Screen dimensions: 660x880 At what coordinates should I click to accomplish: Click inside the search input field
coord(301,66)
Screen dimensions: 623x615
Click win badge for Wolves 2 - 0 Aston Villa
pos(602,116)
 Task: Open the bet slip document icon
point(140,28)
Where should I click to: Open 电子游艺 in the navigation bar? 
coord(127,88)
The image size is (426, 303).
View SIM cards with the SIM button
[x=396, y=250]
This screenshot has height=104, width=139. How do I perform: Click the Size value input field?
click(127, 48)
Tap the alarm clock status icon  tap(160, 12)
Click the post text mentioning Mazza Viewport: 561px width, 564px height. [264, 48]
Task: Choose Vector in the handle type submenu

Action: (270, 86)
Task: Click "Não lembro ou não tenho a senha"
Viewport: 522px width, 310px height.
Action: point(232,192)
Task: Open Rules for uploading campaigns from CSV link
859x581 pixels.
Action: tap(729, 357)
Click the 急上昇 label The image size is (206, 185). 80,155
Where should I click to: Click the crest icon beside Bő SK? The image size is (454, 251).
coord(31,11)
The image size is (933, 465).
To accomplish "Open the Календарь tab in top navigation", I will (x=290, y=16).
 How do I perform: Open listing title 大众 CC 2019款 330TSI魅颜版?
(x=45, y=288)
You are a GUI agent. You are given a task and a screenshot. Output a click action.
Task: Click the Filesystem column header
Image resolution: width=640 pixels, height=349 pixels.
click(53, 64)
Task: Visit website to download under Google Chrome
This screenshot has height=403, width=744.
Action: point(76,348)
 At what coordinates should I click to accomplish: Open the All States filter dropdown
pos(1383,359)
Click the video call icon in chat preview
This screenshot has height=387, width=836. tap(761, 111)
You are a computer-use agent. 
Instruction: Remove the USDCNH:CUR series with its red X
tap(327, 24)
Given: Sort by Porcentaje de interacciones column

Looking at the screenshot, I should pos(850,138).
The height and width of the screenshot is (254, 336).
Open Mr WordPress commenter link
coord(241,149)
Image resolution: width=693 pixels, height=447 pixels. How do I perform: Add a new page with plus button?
====
§ **Task objective**
The exercise is to copy out every line above that has the word "agent" in it.

§ **Written answer**
You are a GUI agent. You are given a task and a screenshot. Output a click action.
You are a computer-use agent. 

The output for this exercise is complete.